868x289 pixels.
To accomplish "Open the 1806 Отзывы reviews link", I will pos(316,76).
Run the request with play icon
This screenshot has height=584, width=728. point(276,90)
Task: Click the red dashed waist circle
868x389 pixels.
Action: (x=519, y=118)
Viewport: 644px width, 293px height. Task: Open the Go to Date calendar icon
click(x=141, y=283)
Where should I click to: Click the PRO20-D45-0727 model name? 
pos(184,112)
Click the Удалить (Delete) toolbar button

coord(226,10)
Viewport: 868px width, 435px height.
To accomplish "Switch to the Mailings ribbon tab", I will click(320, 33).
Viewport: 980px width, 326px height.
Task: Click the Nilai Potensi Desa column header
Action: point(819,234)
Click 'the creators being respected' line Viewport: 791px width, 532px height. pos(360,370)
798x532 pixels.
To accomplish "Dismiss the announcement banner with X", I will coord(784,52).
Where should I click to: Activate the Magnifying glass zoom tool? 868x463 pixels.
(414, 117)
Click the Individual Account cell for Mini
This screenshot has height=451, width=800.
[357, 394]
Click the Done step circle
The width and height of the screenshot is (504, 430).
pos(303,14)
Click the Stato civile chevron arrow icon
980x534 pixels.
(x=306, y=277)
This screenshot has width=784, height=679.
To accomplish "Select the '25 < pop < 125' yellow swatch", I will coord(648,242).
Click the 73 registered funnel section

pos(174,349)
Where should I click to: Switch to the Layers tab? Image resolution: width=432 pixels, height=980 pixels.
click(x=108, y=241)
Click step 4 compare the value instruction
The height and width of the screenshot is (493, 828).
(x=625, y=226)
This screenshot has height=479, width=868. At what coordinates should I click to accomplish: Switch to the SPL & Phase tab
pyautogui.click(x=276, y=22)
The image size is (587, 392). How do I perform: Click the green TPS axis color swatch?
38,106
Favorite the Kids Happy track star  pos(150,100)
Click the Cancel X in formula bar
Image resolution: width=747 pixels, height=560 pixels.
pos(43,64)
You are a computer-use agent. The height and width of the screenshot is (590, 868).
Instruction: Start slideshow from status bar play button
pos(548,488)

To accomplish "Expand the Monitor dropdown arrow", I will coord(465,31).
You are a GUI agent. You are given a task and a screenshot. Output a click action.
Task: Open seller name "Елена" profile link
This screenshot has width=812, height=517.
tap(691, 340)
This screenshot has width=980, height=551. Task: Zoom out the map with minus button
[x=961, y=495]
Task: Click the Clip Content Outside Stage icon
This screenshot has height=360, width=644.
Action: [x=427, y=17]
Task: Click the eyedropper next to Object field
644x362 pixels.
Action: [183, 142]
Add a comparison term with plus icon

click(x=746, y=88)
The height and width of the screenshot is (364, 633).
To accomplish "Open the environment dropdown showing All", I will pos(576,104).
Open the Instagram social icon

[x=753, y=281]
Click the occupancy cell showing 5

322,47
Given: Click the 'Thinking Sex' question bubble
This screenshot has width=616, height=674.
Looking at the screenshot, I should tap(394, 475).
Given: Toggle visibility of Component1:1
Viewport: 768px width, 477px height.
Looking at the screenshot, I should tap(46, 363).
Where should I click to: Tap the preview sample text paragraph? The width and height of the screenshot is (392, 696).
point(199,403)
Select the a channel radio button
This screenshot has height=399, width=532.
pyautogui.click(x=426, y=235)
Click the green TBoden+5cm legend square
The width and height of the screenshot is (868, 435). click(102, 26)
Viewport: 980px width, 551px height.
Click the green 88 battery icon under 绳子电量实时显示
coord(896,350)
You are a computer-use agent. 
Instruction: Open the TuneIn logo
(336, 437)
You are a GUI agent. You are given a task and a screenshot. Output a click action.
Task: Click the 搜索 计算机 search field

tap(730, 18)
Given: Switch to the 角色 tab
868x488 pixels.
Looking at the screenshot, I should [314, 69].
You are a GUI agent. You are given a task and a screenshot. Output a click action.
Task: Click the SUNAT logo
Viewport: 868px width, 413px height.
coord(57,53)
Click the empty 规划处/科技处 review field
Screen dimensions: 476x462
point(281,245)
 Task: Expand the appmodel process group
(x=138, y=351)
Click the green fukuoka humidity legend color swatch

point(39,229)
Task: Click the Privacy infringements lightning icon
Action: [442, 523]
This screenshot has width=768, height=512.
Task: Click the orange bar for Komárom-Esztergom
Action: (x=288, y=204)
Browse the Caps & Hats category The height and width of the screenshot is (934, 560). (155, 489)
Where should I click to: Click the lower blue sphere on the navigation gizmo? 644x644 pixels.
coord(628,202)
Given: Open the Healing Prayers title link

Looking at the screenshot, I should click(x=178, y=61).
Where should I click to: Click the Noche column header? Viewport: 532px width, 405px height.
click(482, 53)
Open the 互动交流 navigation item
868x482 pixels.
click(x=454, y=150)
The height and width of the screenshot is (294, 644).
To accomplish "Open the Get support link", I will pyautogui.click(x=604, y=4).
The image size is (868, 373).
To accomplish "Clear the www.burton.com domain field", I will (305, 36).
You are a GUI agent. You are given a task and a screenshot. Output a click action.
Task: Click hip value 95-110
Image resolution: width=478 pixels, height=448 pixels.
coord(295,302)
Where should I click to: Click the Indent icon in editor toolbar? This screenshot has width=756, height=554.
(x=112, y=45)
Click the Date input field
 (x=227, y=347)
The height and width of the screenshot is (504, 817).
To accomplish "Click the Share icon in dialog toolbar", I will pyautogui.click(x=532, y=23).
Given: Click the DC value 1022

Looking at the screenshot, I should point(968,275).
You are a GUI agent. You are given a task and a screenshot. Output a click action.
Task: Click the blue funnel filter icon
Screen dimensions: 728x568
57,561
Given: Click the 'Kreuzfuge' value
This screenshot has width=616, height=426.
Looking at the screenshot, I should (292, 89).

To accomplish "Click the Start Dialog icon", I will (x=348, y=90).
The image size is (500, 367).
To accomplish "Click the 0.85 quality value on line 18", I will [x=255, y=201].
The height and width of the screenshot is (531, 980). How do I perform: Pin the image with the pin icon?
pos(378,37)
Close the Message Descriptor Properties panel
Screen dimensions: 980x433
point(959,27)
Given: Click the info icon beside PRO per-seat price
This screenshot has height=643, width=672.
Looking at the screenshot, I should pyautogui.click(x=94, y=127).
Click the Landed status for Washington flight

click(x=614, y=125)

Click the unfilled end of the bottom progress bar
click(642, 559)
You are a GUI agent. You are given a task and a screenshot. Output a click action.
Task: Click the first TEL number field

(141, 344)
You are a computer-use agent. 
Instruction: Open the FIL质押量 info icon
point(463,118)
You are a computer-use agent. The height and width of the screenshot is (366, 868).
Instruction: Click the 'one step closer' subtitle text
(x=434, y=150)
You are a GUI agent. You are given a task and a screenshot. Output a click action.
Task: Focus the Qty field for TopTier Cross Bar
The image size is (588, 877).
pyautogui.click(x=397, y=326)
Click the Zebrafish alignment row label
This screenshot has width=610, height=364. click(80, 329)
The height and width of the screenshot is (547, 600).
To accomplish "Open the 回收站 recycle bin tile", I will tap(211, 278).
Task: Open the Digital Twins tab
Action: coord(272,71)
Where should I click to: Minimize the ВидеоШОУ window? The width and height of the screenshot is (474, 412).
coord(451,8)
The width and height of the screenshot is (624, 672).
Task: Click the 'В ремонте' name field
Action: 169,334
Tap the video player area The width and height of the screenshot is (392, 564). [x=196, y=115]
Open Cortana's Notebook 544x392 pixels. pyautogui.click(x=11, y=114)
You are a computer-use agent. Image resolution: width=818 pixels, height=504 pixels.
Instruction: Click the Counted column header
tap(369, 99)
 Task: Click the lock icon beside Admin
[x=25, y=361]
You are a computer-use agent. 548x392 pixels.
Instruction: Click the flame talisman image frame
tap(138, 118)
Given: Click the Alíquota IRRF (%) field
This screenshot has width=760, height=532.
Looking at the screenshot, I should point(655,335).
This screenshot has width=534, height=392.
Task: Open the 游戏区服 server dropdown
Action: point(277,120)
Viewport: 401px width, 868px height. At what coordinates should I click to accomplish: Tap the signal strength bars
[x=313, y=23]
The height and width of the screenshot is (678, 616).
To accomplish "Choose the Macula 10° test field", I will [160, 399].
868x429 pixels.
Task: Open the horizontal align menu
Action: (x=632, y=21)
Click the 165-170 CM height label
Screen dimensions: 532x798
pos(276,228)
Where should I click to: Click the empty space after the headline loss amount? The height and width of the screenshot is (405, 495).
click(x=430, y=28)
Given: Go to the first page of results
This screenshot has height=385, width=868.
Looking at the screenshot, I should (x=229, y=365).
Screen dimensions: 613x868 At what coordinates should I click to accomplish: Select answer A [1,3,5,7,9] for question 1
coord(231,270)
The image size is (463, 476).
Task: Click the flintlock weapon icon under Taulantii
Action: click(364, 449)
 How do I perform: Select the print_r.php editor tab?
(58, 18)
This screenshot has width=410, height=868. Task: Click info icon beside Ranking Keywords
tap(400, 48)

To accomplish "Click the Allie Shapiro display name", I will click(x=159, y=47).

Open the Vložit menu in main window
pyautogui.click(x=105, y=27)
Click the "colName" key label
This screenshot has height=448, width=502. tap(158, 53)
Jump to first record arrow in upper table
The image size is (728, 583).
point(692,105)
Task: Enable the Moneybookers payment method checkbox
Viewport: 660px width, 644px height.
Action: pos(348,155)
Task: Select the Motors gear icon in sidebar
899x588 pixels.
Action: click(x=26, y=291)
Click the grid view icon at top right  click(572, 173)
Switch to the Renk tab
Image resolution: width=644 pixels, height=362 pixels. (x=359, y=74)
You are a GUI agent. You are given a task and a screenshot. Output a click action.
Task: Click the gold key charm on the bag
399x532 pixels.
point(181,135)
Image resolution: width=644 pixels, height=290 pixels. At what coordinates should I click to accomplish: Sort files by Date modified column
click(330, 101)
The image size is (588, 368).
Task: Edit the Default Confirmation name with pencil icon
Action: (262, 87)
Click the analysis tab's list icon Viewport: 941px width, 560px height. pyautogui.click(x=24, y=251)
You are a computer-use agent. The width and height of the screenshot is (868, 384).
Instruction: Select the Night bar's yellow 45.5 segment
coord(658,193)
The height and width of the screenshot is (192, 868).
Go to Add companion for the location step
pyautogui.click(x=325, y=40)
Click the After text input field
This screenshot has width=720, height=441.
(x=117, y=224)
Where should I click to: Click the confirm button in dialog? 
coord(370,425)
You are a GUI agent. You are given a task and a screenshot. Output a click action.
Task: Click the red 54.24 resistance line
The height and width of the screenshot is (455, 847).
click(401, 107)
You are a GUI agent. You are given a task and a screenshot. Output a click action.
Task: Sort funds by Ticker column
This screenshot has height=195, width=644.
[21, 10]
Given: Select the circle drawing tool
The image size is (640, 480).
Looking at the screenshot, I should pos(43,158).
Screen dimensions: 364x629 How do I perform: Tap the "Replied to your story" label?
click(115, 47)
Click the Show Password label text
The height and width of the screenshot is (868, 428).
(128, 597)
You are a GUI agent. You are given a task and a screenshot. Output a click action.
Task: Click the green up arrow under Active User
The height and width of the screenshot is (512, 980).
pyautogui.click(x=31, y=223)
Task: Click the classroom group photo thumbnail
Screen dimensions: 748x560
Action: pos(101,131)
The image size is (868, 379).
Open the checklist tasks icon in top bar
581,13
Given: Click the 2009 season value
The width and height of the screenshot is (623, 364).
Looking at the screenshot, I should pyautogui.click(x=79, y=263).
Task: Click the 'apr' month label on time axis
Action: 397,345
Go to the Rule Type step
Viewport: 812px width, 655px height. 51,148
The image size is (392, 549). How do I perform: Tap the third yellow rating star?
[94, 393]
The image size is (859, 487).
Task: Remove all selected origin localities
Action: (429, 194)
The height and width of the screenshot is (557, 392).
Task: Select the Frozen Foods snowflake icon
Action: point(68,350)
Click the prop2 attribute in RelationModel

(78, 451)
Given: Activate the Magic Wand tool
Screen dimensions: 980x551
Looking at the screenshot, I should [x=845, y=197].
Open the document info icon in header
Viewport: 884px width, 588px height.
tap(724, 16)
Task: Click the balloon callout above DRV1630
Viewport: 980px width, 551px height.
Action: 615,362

===============

> [Your goal]
Which lines of the entries above contain the string "computer"? Copy each one.

> [Solved problem]
You are a computer-use agent. The height and width of the screenshot is (590, 868).
You are a computer-use agent. 
You are a computer-use agent. 
You are a computer-use agent. The height and width of the screenshot is (366, 868).
You are a computer-use agent. Image resolution: width=818 pixels, height=504 pixels.
You are a computer-use agent. 548x392 pixels.
You are a computer-use agent. The width and height of the screenshot is (868, 384).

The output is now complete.